If Earth had been as antiseptic
following the Big Bang as Kornet was, evolution would never have
happened. They're the perfect example of why I loathe most
jazz rock. It's so wrapped up in perfection that if there was even one
tiny duff note, the members would still lie sleepless at night soaked in
the cold sweat of terror.
Kornet (Manifest, 1975)
Instrumental
Instrumental
International relevance: ***
Drenched in endless guitar acrobatics,
electric piano and slippery synths, Kornet's debut album is the
epitomic fusion album of the kind you play to your enemies to punish
them, and punish them hard. Well, maybe not even to them. I can't even find one track that makes it remotely worthwhile to sit through
this laughably impeccable exercise in sterility worth it.
Fritt fall (Manifest, 1977)
Instrumental
Instrumental
International relevance: ***
Add some more funk to it and it gets
even worse. If your enemies didn't get the drift the first time around, then try "Fritt fall". This bloated act of self-aggrandizing ostentation should teach them a lesson.
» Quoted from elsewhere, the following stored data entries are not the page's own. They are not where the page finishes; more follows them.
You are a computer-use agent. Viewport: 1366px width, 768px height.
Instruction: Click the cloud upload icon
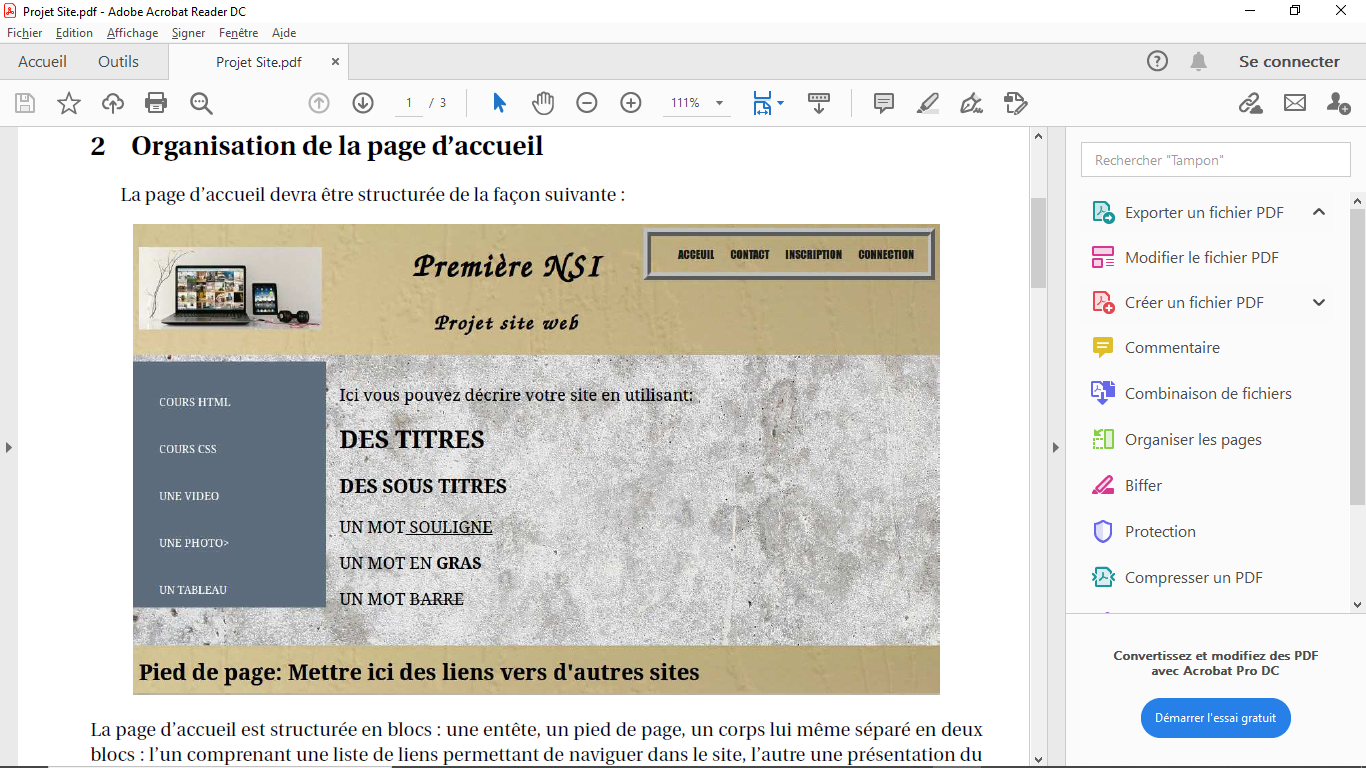pyautogui.click(x=113, y=103)
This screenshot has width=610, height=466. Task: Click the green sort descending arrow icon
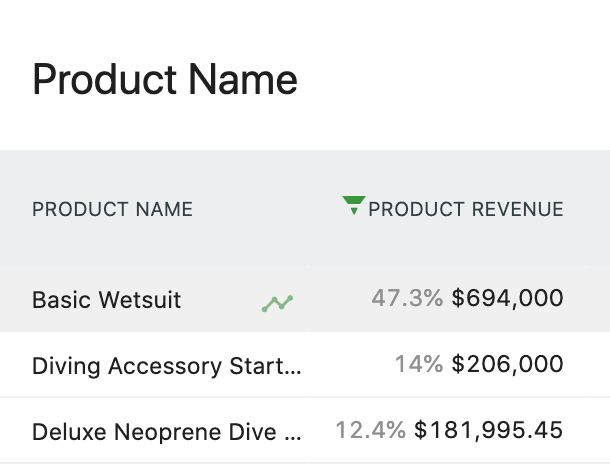tap(353, 206)
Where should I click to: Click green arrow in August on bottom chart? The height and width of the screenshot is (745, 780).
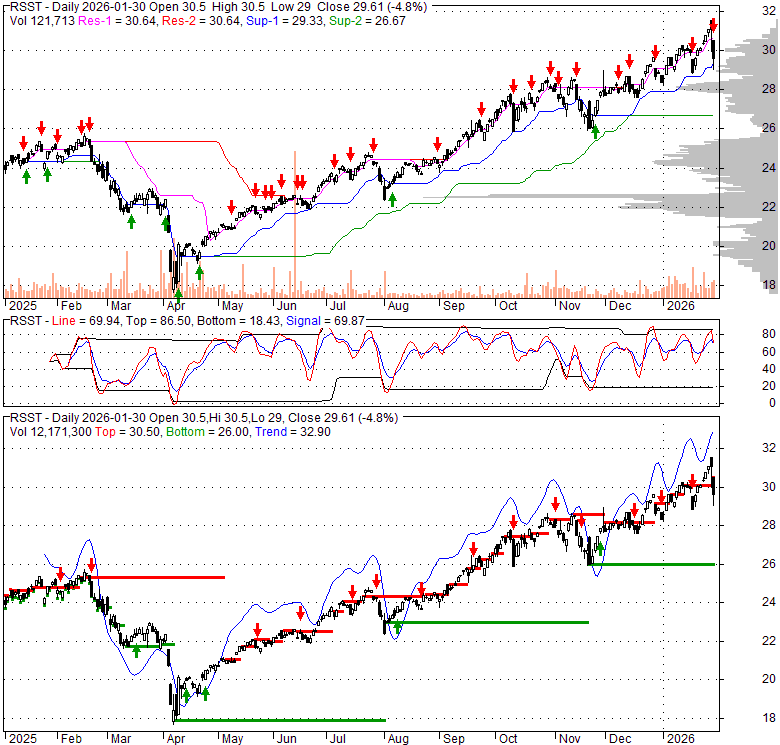[x=397, y=628]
This is the very antithesis to what
I want music to be.
III (Pick Up, 1979)
Instrumental
Instrumental
International relevance: ***
Take the worst things out of the
previous two albums, steep them in a production that would even put
the drum sound of Frank Zappa's revisionist remix of ”We're Only In
It for the Money” to shame, and voilà! Kornet's third.
Digital Master/Direct Cut (12”, Sony,
1979)
Instrumental
International relevance: ***
The last Kornet release is also their
best but only because it's short, 15 minutes on a 12”.
Sweden's first digital vinyl release. How appropriate to Kornet test
tube music conservatory bragging contest hogwash.
As if this wasn't enough, three Kornet tracks can be found on ”Progglådan”.